TASK DETAILS
Set out the data below as a Markdown table with the columns Row and Entry, giving each line its own numbered row and skipping blank lines. Begin at the line that has "Open the English language dropdown", stop after the line that has "pos(1311,172)", and leave the pictures out.

RAW DATA
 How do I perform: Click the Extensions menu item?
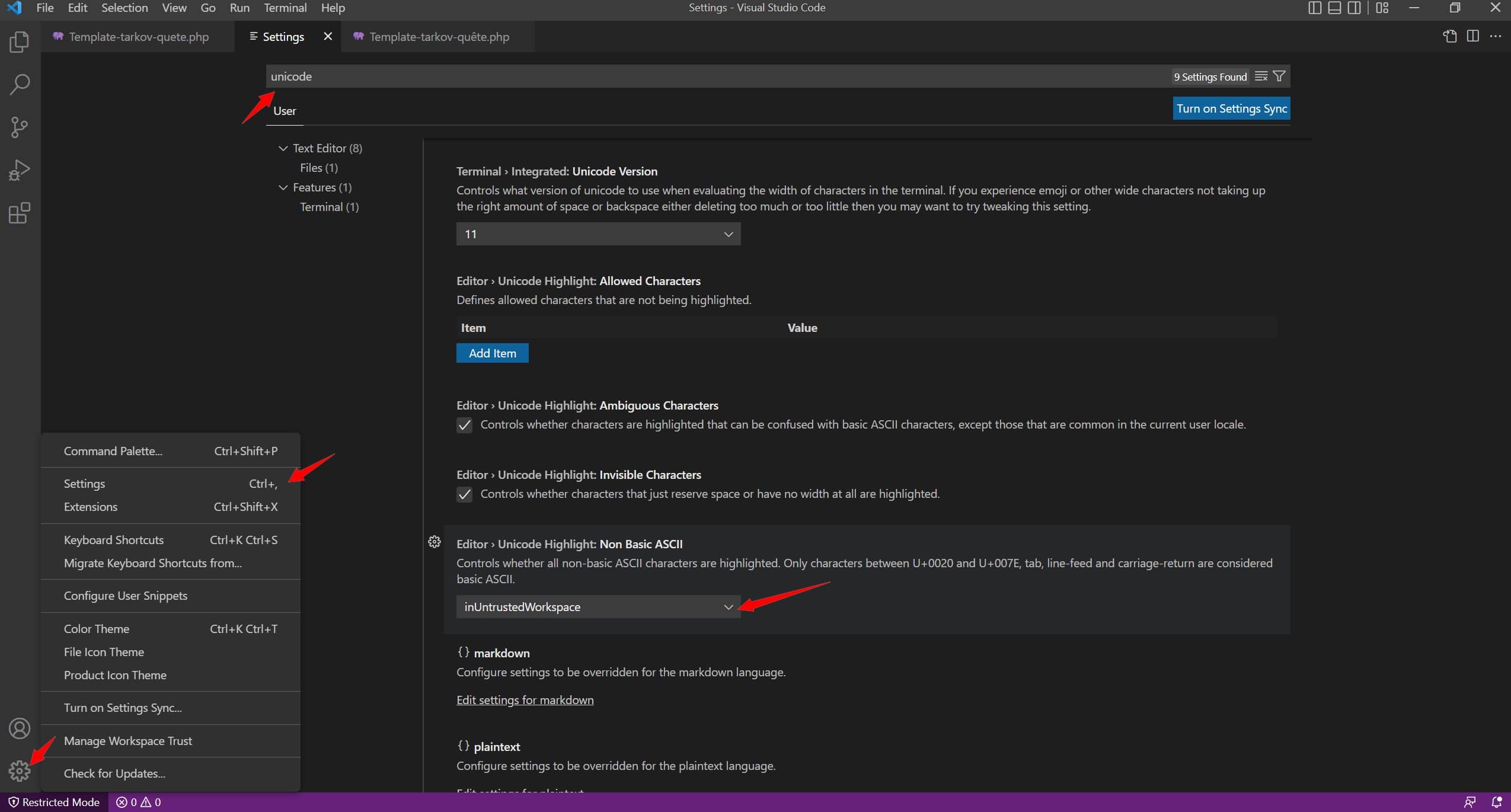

--

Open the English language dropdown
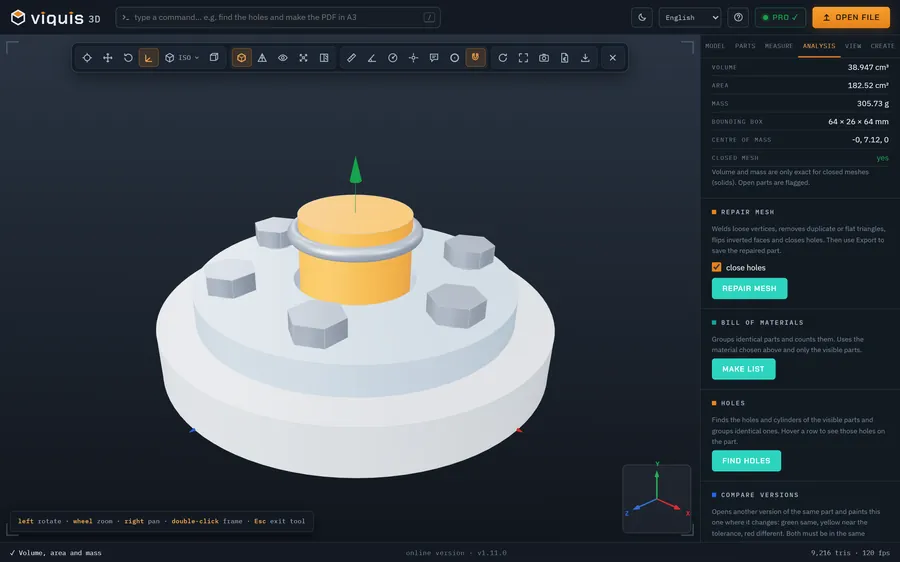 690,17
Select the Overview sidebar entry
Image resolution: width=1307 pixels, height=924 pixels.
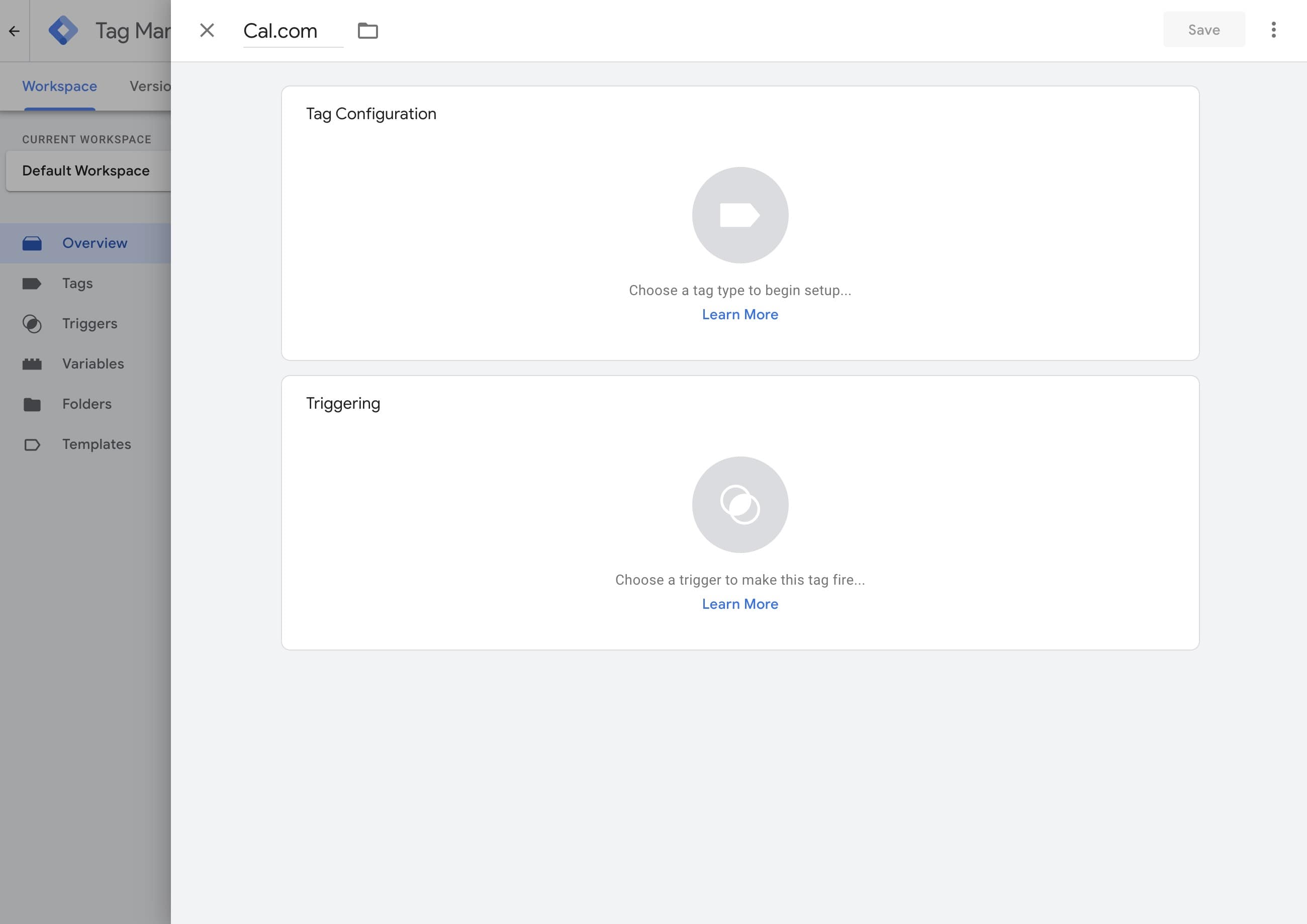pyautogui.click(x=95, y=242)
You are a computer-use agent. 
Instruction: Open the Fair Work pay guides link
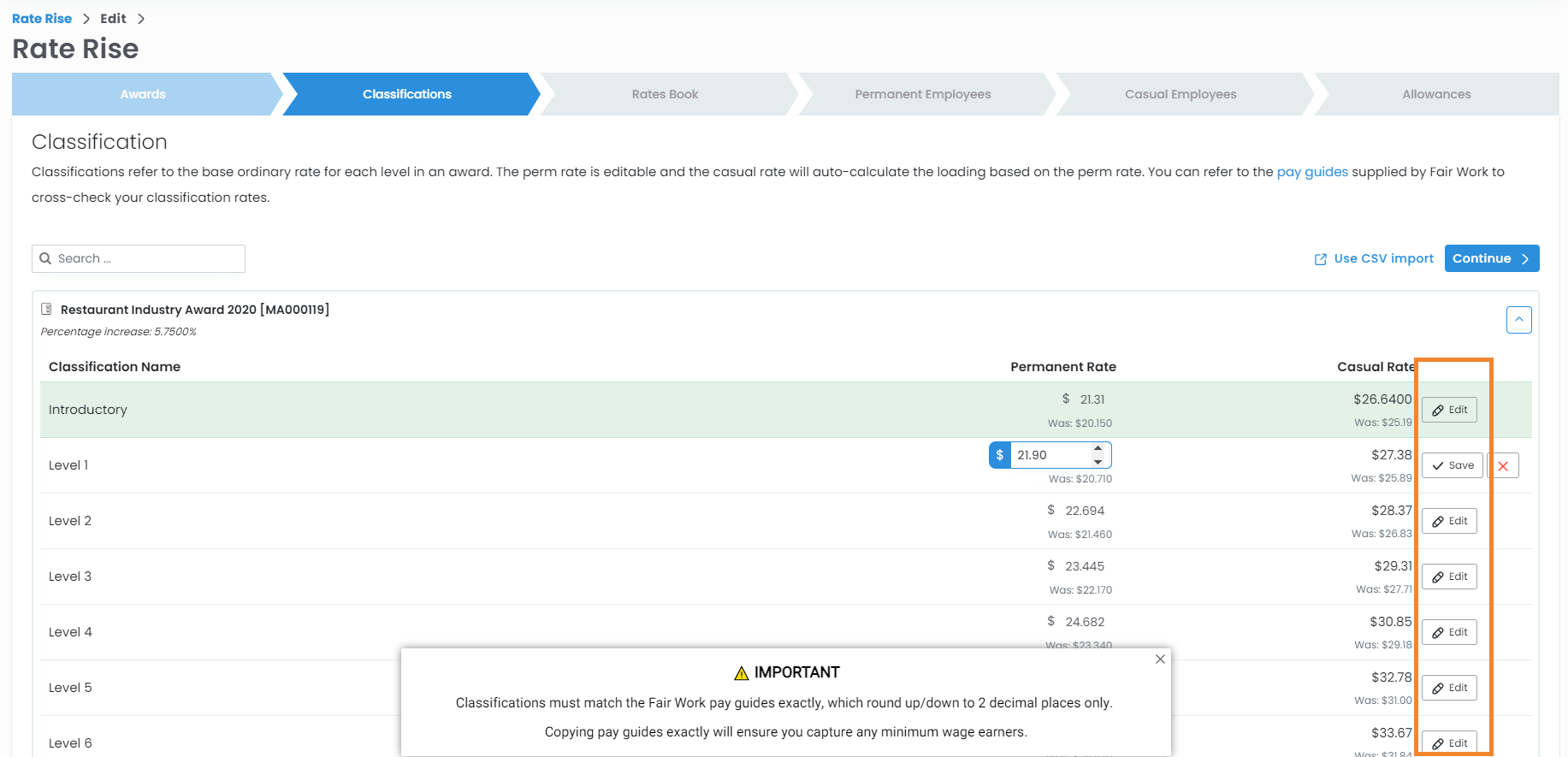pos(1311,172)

RESPONSE TO THE TASK
| Row | Entry |
|---|---|
| 1 | Open the English language dropdown |
| 2 |  690,17 |
| 3 | Select the Overview sidebar entry |
| 4 | Image resolution: width=1307 pixels, height=924 pixels. |
| 5 | pyautogui.click(x=95, y=242) |
| 6 | You are a computer-use agent.  |
| 7 | Instruction: Open the Fair Work pay guides link |
| 8 | pos(1311,172) |